P&W's F135 began runs at its West Palm Beach, Florida test complex in October and reached military-power thrust levels ahead of schedule. The engine, designated FX631-1, is the first of seven conventional take-off and landing (CTOL), carrier variant (CV) and STOVL F135 development engines to be introduced into the tests next year.

FX631 will be used to assess CTOL sea-level performance and operability, as well as to map out fan characteristics and for afterburner development. The second engine, FX633-1, will join the effort by December, with the third engine, FX632-1 due the following month.

P&W has designated the CTOL engine as the F135-100, the CV as the -400 and the STOVL the -600. The first test engine series, led by FX631, is representative of the -100 and -400 standard engines, while the requirements of the F135-600 STOVL engine will be met with tests of a series beginning on or before April 2004 with engine FX641-1.

STOVL tests are expected to be more complex and critical to the overall programme than tests of the CTOL/CV version. Tests of the first STOVL engine will focus on control-system logic development and special afterburner operation.

Accelerated tests

A second STOVL test engine, FX642-1, is expected to join the effort by June 2004, followed by engines 643-1 and 640-1 in August and October 2004, respectively. The third engine will focus on accelerated mission tests, while the fourth will face integrated systems tests and STOVL sea-level performance and operability work.

The test programme is starting despite three open items hanging over from the propulsion critical design review last May relating to vulnerability, radar cross-section and thermal management. But according to P&W F135 programme director Bill Gostic: "These are really system-wide requirements, so we got the agreement of Lockheed Martin and the JPO to clear the engine configuration for the start of ground tests."

Gostic is confident the F119 (the engine powering the F/A-22 fighter) heritage of the F135 will keep the programme on or ahead of schedule, and says lessons learned from that engine F119 will help. "We're feeding back hot-section cooling from the F119 to improve margins in the F135, and we are introducing affordability/durability improvements in the compressor," he says.

The baseline F135 has a three-stage fan with hollow first-stage blades, composite fan inlet guide-vanes and first-stage stators. Aft of the fan is a six-stage high-pressure (HP) integrally bladed rotor or blisk compressor, a single-stage HP turbine with advanced cooling and a two-stage low-pressure (LP) turbine.

The GE/R-R team won a rearguard action to keep its F136 funding on track for 2004, and is confident the US government will formally recognise it as a standalone entity within the next two years. Modelled on the GE-Snecma CFM partnership, the team provides the platform for GE and R-R to develop and support the engine over a predicted 50-year-plus service life.

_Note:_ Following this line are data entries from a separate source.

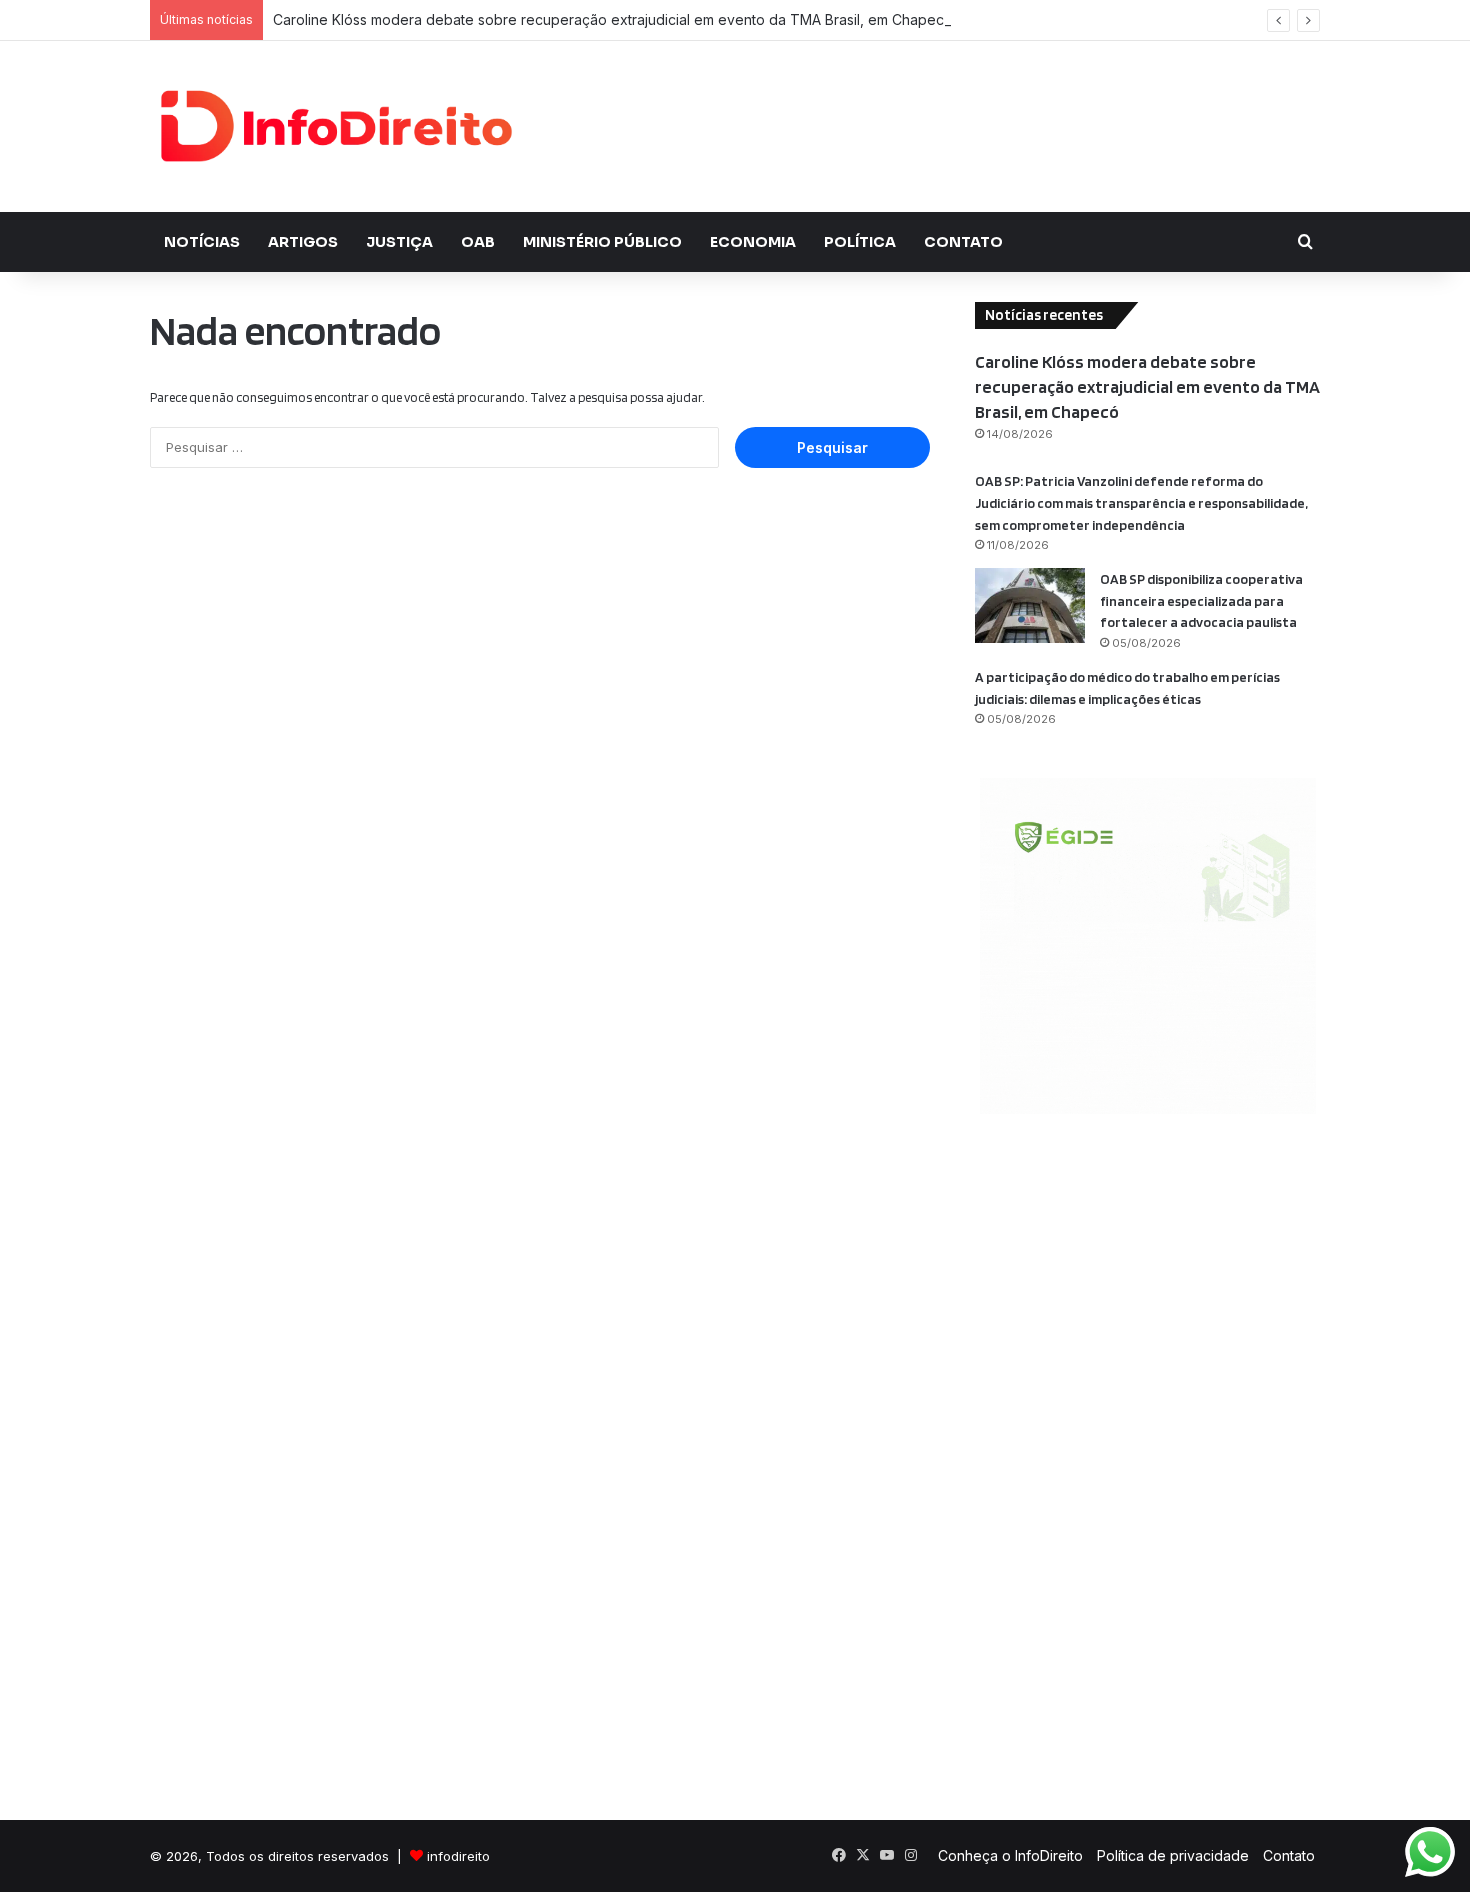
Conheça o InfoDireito (1010, 1855)
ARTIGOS (303, 242)
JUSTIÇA (399, 242)
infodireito (458, 1856)
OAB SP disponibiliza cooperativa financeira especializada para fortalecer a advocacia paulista (1201, 600)
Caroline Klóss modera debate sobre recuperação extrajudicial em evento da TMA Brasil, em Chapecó (613, 19)
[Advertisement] (935, 106)
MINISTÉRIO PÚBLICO (602, 242)
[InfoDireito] (335, 126)
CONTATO (963, 242)
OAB (478, 242)
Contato (1289, 1855)
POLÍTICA (860, 242)
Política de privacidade (1173, 1855)
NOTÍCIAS (202, 242)
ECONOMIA (753, 242)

Based on GE's variable cycle YF120 engine, the F136 is split between GE with 60% and R-R with 40% - the latter responsible for the front fan, part of the LP turbine and combustor. Responsibility for a counter-rotating integrated HP/ LP turbine is shared.

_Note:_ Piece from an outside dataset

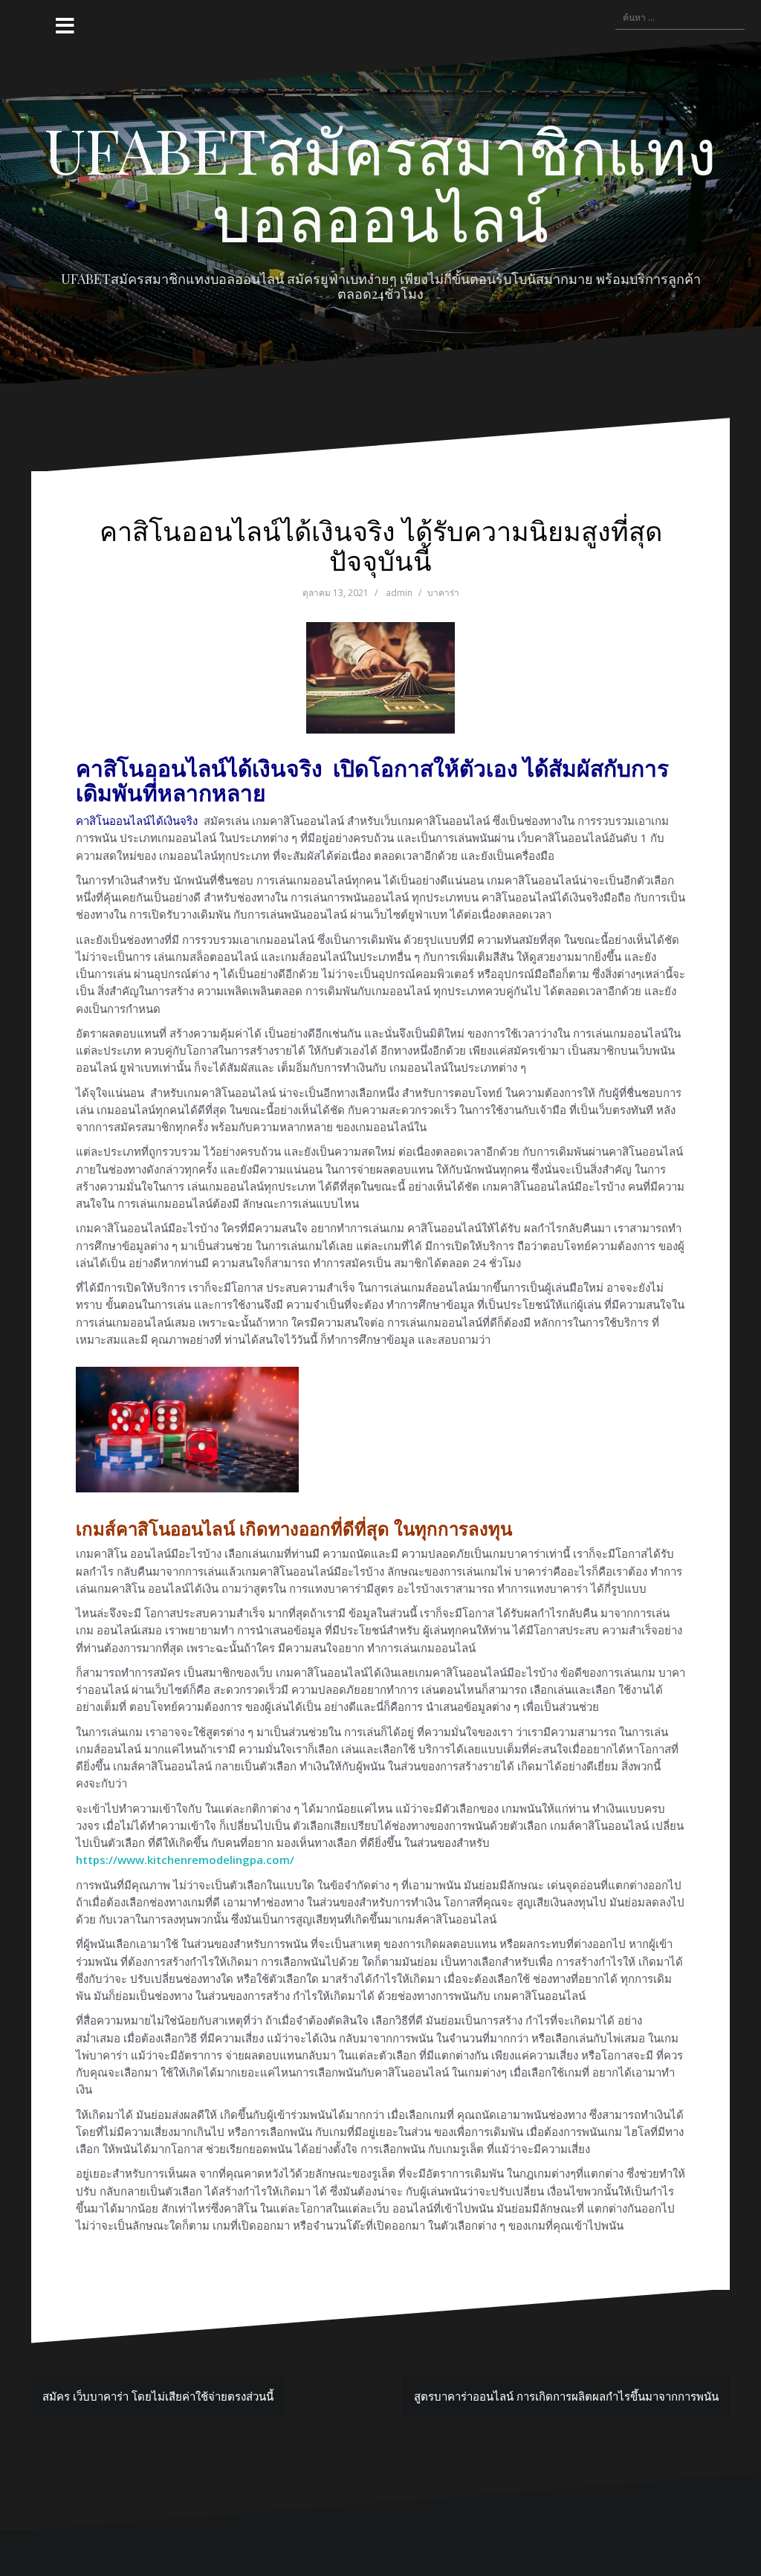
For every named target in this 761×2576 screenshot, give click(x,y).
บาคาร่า (443, 592)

GE is prime on the HP compressor and afterburner, with Philips ETG providing elements of the LP compressor, and FiatAvio supplying LP turbine components and the accessory gearbox. The F136 has a three-stage fan made of long wide-chord titanium blisks, the first stage of which is hollow.

Although starting behind the F135 and F136, the GE/R-R team is hopeful it will stay on track for initial system release in mid-2010, making it available for the fourth JSF production lot. "There will be fewer than 100 aircraft flying [with the P&W engine] at that time, only a small part of the thousands that will be out there," says GE JSF general manager Bob Griswold.

"One advantage is we haven't yet had to cut off the configuration for the production engine, so we can let it evolve to better suit the aircraft. I'd like to believe the combination of R-R and GE will therefore give us the edge," he says.